_SOURCE DATA_:
○ ○ ○ ○ ○ ○ ○
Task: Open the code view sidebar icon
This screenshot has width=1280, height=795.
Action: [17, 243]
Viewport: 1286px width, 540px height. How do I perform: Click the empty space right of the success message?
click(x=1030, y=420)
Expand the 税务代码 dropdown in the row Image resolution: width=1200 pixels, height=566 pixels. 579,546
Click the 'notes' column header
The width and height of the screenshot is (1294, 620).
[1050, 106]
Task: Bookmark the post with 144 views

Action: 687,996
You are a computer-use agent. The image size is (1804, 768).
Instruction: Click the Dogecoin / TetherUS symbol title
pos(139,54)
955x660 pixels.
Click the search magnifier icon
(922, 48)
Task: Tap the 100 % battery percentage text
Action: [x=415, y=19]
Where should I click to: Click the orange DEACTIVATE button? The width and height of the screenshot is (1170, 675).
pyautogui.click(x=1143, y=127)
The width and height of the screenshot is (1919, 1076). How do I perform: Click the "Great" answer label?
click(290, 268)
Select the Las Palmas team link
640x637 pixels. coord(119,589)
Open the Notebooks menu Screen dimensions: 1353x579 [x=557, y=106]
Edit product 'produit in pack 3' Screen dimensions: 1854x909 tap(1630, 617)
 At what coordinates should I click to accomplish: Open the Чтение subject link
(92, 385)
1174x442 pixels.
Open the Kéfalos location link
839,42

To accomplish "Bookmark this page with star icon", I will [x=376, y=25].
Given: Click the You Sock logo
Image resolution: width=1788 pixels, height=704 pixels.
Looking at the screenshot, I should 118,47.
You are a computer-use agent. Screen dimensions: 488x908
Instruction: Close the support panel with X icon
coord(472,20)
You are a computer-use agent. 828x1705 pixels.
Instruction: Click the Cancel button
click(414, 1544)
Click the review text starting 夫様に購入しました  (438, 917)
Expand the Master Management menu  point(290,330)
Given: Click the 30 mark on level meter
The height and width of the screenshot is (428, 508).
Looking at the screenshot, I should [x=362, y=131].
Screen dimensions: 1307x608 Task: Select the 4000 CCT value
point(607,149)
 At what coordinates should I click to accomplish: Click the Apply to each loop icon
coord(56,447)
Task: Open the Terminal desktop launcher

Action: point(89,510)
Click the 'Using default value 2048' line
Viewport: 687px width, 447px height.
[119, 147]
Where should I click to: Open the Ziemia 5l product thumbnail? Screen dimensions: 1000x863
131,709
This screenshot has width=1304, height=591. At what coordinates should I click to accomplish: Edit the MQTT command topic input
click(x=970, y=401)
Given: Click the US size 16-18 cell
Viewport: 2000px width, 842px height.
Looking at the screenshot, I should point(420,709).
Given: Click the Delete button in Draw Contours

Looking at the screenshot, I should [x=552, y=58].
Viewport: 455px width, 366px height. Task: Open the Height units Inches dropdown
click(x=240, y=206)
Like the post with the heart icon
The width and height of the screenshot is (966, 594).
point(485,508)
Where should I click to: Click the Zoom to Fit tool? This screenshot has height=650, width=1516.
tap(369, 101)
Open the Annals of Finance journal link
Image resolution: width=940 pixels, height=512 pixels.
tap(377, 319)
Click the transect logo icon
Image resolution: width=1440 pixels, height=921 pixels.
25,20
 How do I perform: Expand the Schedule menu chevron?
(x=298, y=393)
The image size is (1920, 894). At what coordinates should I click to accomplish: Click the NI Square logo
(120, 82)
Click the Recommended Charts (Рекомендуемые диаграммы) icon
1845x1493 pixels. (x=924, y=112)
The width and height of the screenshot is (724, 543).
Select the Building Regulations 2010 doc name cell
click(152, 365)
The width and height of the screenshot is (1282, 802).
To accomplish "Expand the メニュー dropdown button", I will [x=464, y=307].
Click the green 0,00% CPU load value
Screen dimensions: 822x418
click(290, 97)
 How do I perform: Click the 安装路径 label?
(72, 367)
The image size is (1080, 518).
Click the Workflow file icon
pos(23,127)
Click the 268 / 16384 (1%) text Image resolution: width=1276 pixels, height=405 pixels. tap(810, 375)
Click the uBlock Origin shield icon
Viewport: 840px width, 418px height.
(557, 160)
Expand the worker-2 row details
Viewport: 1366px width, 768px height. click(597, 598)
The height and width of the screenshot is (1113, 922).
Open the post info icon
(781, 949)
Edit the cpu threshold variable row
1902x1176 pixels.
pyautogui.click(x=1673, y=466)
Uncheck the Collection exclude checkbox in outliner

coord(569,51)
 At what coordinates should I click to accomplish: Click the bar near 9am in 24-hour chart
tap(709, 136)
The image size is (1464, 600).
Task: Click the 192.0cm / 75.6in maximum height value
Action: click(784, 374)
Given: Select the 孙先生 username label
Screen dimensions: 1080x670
○ ○ ○ ○ ○ ○ ○
_EXERCISE DETAILS_:
Give back, word for word, only the lines above from the line holding "Click the 'Using default value 2048' line" to the line holding "The width and height of the screenshot is (1282, 802).", both included.

_TASK RESPONSE_:
Click the 'Using default value 2048' line
Viewport: 687px width, 447px height.
[119, 147]
Where should I click to: Open the Ziemia 5l product thumbnail? Screen dimensions: 1000x863
131,709
This screenshot has width=1304, height=591. At what coordinates should I click to accomplish: Edit the MQTT command topic input
click(x=970, y=401)
Given: Click the US size 16-18 cell
Viewport: 2000px width, 842px height.
Looking at the screenshot, I should point(420,709).
Given: Click the Delete button in Draw Contours

Looking at the screenshot, I should [x=552, y=58].
Viewport: 455px width, 366px height. Task: Open the Height units Inches dropdown
click(x=240, y=206)
Like the post with the heart icon
The width and height of the screenshot is (966, 594).
point(485,508)
Where should I click to: Click the Zoom to Fit tool? This screenshot has height=650, width=1516.
tap(369, 101)
Open the Annals of Finance journal link
Image resolution: width=940 pixels, height=512 pixels.
tap(377, 319)
Click the transect logo icon
Image resolution: width=1440 pixels, height=921 pixels.
25,20
 How do I perform: Expand the Schedule menu chevron?
(x=298, y=393)
The image size is (1920, 894). At what coordinates should I click to accomplish: Click the NI Square logo
(120, 82)
Click the Recommended Charts (Рекомендуемые диаграммы) icon
1845x1493 pixels. (x=924, y=112)
The width and height of the screenshot is (724, 543).
Select the Building Regulations 2010 doc name cell
click(152, 365)
The width and height of the screenshot is (1282, 802).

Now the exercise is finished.